“El profundo estupor respecto al valor y a la dignidad del hombre (de todo hombre) se llama Evangelio, es decir Buena nueva. Se llama cristianismo». Juan Pablo II
Nietzsche nos advirtió desde hace tiempo de que la “muerte de Dios” es perfectamente compatible con una “religiosidad burguesa”. El no pensó ni por un momento que la religión se hubiera acabado. Cuando hablaba de la muerte de Dios, lo que ponía en cuestión era la capacidad de la religión para mover a la persona y abrir su mente. La religión se ha convertido en un producto de consumo, una forma de entretenimiento, una forma de consuelo para los débiles o una empresa de servicios emotivos, destinada a satisfacer algunas necesidades irracionales mejor que nadie. Aunque pueda sonar unilateral, puede que Nietzsche tuviera razón.
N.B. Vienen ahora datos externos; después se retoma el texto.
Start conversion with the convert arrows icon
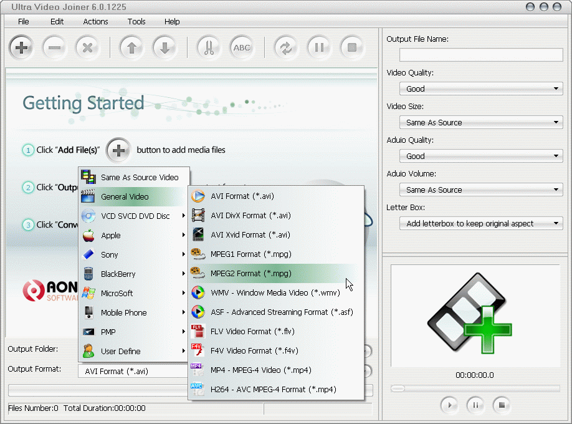[285, 47]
En esta situación histórica del hombre, donde el cristianismo debe mostrar su relevancia antropológica, su conveniencia humana, precisamente por su capacidad de “mover a la persona y abrir su mente”, el hombre de hoy tomará en serio la propuesta cristiana si la percibe como una respuesta significativa a sus necesidades fundamentales. Para ello el cristianismo cuenta con un gran aliado: todas las dificultades que vive el hombre de hoy no consiguen arrancar de su corazón la esperanza de alcanzar su plenitud humana.